WHAT YOU WILL DO ▸
1. Give again, word for word, everything in the SynVAE article from "Synesthesia, which an" down to "of up to 73%.".
2. In the SynVAE article, what accuracy did human evaluators reach when matching MIDI files to their source artwork?

SynVAE AI translates visual artwork into melodies

Synesthesia, which an estimated 1% to 25% of the world's population experience, is a phenomenon in which stimulation of one sensory pathway (such as hearing) leads to involuntary experiences in a second sensory pathway (such as sight). Those with chromesthesia "hear" sounds as color, for instance, while those with lexical-gustatory synesthesia have associations between words and tastes.

In a recent study that appears to be at least partly inspired by this area, researchers at the University of Amsterdam investigated an AI system -- Synesthetic Variational Autoencoder, or SynVAE -- capable of mapping characteristics of paintings and other visual art to musical phrases (in the form of MIDI files). They say in a qualitative trial, human evaluators were able to match MIDI files to their muse with accuracies of up to 73%.

"Art is experienced as a flow of information between an artist and an observer. Should the latter be visually impaired, however, a barrier appears," wrote the researchers. "One way to overcome this obstacle might be to translate visual art, such as paintings, from an inaccessible sensory modality into an accessible one, such as music."

To this end, the researchers devised an AI architecture for translating data from one sensory modality to another in an unsupervised manner (i.e., without paired ground truth corpora). They compiled a corpus of 180,000 oil and watercolor paintings from the open source Behance Artistic Media and MNIST data sets, which they used to teach SynVAE relationships between visual elements and musical sequences.

GIVEN DATA ▸
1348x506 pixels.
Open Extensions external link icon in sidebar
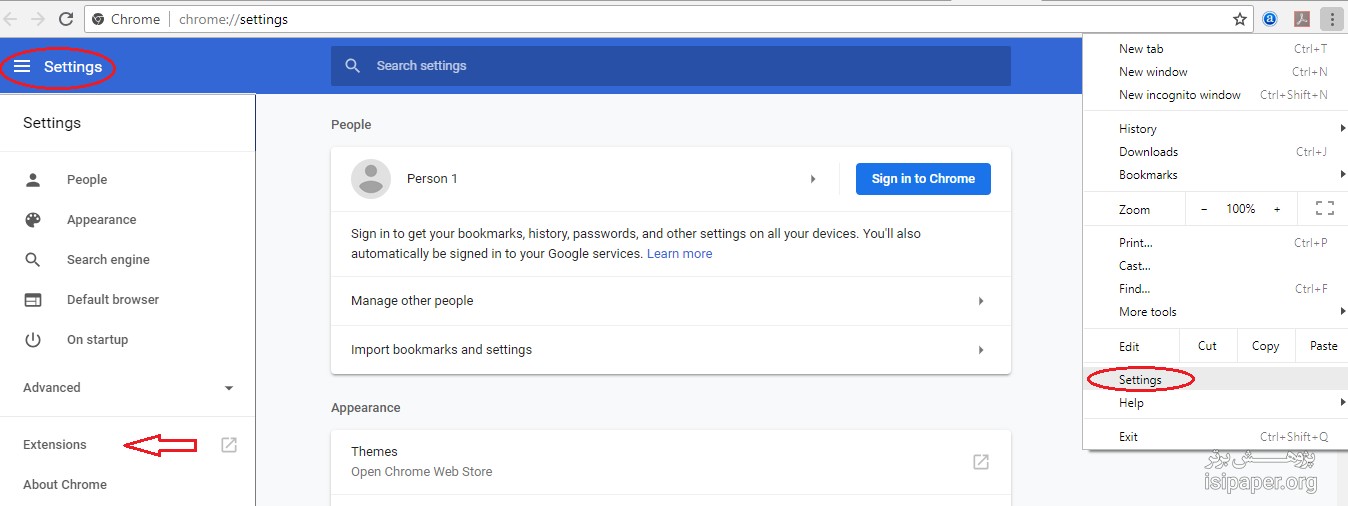click(x=229, y=445)
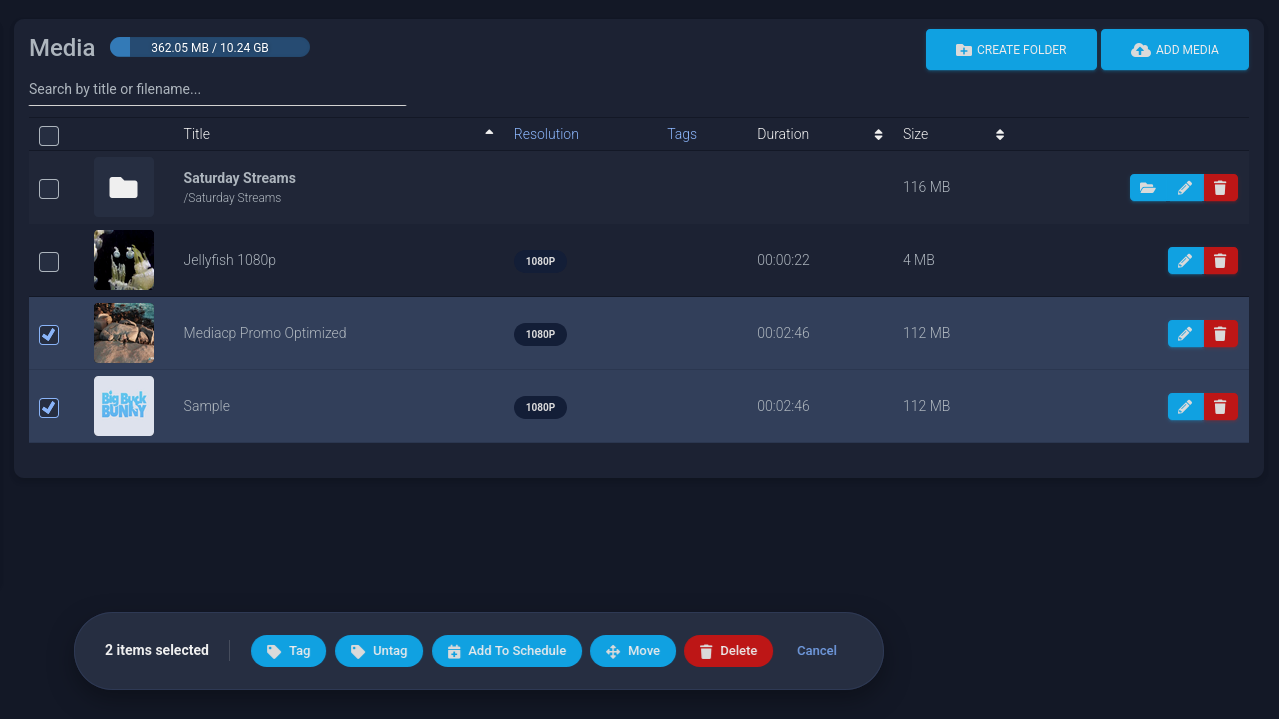The width and height of the screenshot is (1279, 719).
Task: Select the Tags column header
Action: click(682, 134)
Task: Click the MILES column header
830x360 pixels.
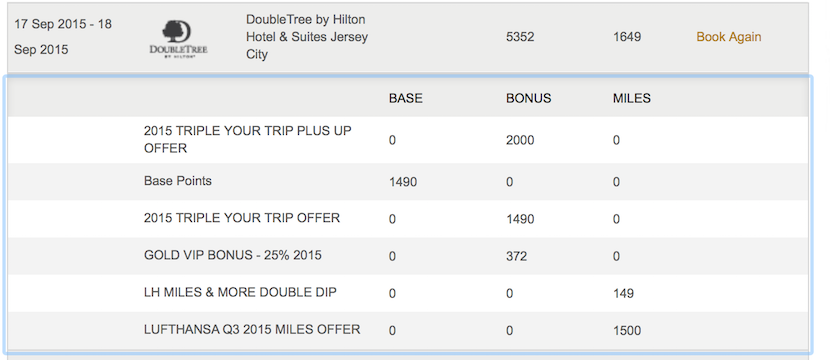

ANSWERS IN ORDER ▸
1.
Synesthesia, which an estimated 1% to 25% of the world's population experience, is a phenomenon in which stimulation of one sensory pathway (such as hearing) leads to involuntary experiences in a second sensory pathway (such as sight). Those with chromesthesia "hear" sounds as color, for instance, while those with lexical-gustatory synesthesia have associations between words and tastes.

In a recent study that appears to be at least partly inspired by this area, researchers at the University of Amsterdam investigated an AI system -- Synesthetic Variational Autoencoder, or SynVAE -- capable of mapping characteristics of paintings and other visual art to musical phrases (in the form of MIDI files). They say in a qualitative trial, human evaluators were able to match MIDI files to their muse with accuracies of up to 73%.

2. Up to 73%.